Determinately considered, a status is either honourable or less so. The former we commonly call office; it is that status in which a person, primarily by an intellectual effort, and accompanied with a certain degree of dignity, is expected to accomplish something for another’s advantage. The latter we call service; in it a person, without an accompaniment of dignity, and primarily by a physical effort, is expected to furnish something for another’s advantage.
9. A special status, moreover, is produced either by the mere place in which a person lives, or by the condition under which he lives. For he who engages in life’s activities in his native land, or in the land where he has fixed the seat of his fortunes, enjoying full rights of that place, is called a citizen; he who enjoys partial rights, a resident; he who has established a less stable and a temporary seat of his fortunes in some place or other, is called a sojourner. He who goes about on a foreign soil, intending to remain but a short time, is called an alien, and his status alienage.

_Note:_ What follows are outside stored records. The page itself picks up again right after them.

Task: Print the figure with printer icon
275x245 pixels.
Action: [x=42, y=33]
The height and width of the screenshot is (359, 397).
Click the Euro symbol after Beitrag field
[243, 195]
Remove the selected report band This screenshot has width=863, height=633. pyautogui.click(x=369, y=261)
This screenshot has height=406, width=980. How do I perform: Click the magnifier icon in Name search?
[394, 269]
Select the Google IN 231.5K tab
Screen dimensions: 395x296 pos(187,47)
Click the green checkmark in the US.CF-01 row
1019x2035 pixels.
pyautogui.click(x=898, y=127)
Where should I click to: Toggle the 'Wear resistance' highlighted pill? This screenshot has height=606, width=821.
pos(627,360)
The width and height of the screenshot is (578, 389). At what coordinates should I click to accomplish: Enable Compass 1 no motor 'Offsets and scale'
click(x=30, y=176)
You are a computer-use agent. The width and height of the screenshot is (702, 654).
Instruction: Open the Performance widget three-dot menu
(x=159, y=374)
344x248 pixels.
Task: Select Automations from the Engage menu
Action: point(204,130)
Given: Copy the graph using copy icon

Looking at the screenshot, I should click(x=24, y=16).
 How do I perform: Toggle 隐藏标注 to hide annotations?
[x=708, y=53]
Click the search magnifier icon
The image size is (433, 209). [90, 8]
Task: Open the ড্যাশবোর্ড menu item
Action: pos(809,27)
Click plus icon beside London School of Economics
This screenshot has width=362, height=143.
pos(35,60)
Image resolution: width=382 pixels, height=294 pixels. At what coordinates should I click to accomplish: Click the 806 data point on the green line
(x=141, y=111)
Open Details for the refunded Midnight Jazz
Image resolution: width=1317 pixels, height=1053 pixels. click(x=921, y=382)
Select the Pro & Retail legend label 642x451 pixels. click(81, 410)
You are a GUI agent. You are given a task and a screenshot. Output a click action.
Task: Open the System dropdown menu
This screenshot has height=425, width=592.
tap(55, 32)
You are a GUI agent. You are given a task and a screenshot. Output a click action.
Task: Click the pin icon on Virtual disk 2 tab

10. In general, however, one ought to be advised that sometimes because of the poverty of language, and sometimes because of the carelessness of philosophers concerning moral entities, we are frequently compelled to use one and the same word to express both the status and the attributes, as well as the quality proper to the status. And yet these are in fact distinct, and are differently conceived. Thus, for example, liberty as a status is conceived after the analogy of space; as a faculty of action it is conceived in the manner of an active quality.15 So nobility sometimes denotes a status, and sometimes the attribute of a person, because it is conceived in the manner of a passive quality.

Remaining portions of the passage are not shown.